• What you need to do
List every goal that the user ozkr names in the forum thread on New Year's resolutions below.

┌─ Source passage

# whats Your New Years Resolution?



## Zuzu (Dec 6, 2010)

once one goal your going to accomplish this year?


----------



## steelmyhead (May 31, 2009)

I think I'm doing alright. My goal is to stay the course.


----------



## AussiePea (Mar 27, 2007)

lol think this is about the 4th thread we have on this topic :b.

I guess my biggest challenge and something I want to achieve is to try dating more and improve my confidence with woman.


----------



## catalinahx (Jun 8, 2010)

Get off my butt and enroll in Vocal Rehab so I can attempt getting my GED and hopefully my liscense at some point.


----------



## ozkr (Dec 2, 2005)

To get a goddamned job and move out. Getting in shape while I'm at it would be nice too. 
I'll throw "remain a non-smoker for the 24th consecutive year" and "turn 25" to my list of resolutions just in case everything else fails.


----------



## Zuzu (Dec 6, 2010)

└─
┌─ Supplied data

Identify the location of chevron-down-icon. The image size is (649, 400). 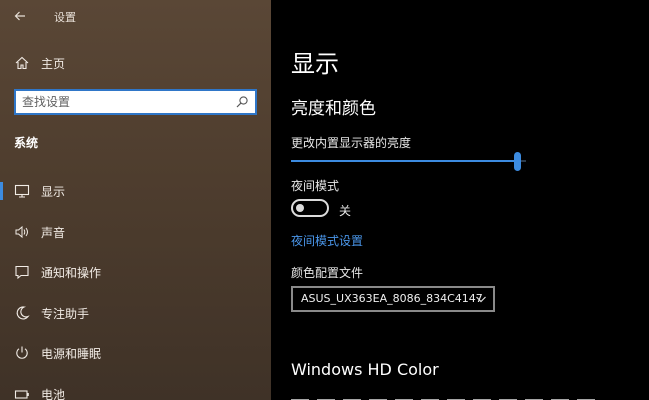
(481, 300).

└─

• Exercise response
1. Get a job
2. Move out
3. Get in shape
4. Remain a non-smoker for the 24th consecutive year
5. Turn 25